Choosing Whether to Press or Macerate White Grapes


The timing of filling the press depends on the technique of processing the fruit you decided to use:  

  • Whole clusters: Fill the press immediately, add SO2 to the juice as it gets released during the pressing cycle.
  • Crush with no cold soaking: Fill the press as soon as SO2 has been mixed into the must post crushing/de-stemming.
  • Crush with cold-soaking: Add SO2 after the crush.  When the soaking period is over, we fill the press.  

Soaking on the skins (A.K.A.: "Cold Soaking"): Wait to Fill the Press

If you have chosen to de-stem and crush (remember to add SO2), you have a choice of how soon to press. You can either start filling the press immediately or you can choose to allow the skins to soak in the juice for a period of time before separating them. The longer the skin contact, the more varietal characteristics will be infused into the juice. This makes for a bolder, richer wine. Enzymes can be added to the must to help with extracting desirable compounds from the skins (see below). However, there is a caveat: the longer you soak on the skins, the greater the phenolics (tannin), protein and potassium levels will be in the final juice! This is important because, depending on the grape varietal and the amount of time the skins are allowed to soak for, can cause a greater shift in the treatments needed to stabilize the wine when it is time to bottle. It is possible to overdo the soak and wind up with “too much of a good thing.” We recommend starting in the 4-8 hour range when trying cold-soaking for the first  time. This allows you to get a good portion of the benefits of the technique while limiting the potential negative side-effects on future stability (more on this later).
If you are going to initiate skin contact here are some key points to keep in mind:  

  • Soaking times generally vary from 2-16* hours, with the 4-8 hours range being a good place to start.
  • Yeast double every four hours at 68F (20C) and every 6-8 hours at 59F (15C). The SO2 we added at crush inhibits bacteria and most indigenous yeast. However, there are wild yeast strains that are SO2 tolerant. If present, they can become established in your must and potentially create off flavors and aromas. The way to control unwanted fermentation is by using both SO2 and temperature:
  1. As long as you are adding your yeast within 4 hours of crushing any wild yeast that happens to be SO2 tolerant will not have enough time to take hold and harm your must.        
  2. If you will be soaking for more than 4 hours it is important to be able to keep the temperature of the must at 55F or below to avoid contamination problems.
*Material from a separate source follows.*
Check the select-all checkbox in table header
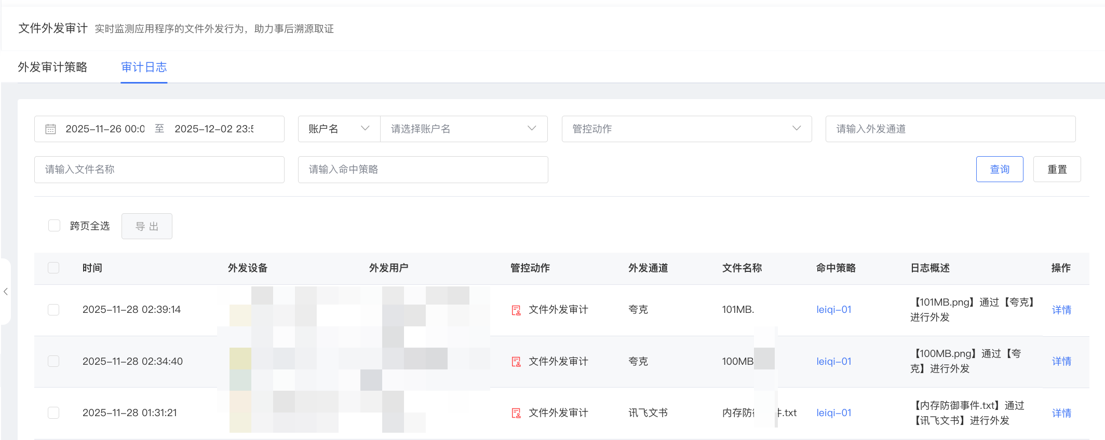Viewport: 1105px width, 440px height. point(53,268)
Any higher and you could get a spontaneous fermentation starting before you have a chance to inoculate!  This is why this process is referred to as a "cold soak".  
  3. In summary: If you cannot keep the must below 55F, then your options are to only soak for up to 4 hours or not do a cold soak. (Tip: refrigerating the fruit before processing, frozen water/soda bottles (sanitized before going into the wine!) or even dry ice can help keep temps down for extended cold-soaking.)  
  • If there are signs of any mold or rot on the grapes, you will want to limit the skin contact, not extend it! Grapes that are not perfect are not to be used for cold soaking.   
  • Taste the fruit: unripe fruit that tastes herbaceous will only magnify this flaw in the must when cold-soaked. If the fruit is not fully ripe, do not cold-soak. 
  • The SO2 you added at the crusher is your friend, but it is only temporary. Using a blanket of inert gas (Argon, or CO2) will help avoid oxidative problems during the cold soak period. The SO2 and the inert gas should be thought of as internal and external protection respectively and work together as partners to protect the must from oxidation during the cold soak period.  
  • Lallzyme Cuvee Blanc (AD353) is a specialized enzyme that was designed to help release a greater amount of desirable aromatics from the skins during cold-soaking. To use: Cuvee Blanc is simply mixed with a small amount of water then added to the must during the crushing-destemming.   

Note: make sure that your SO2 addition has been mixed into the must before adding the enzyme as high levels of SO2 could interfere with the enzymes ability to do its job!

  • Tannin Galalcool (AD150) can also be added to the must at the crusher to give oxidative protection during a cold soak.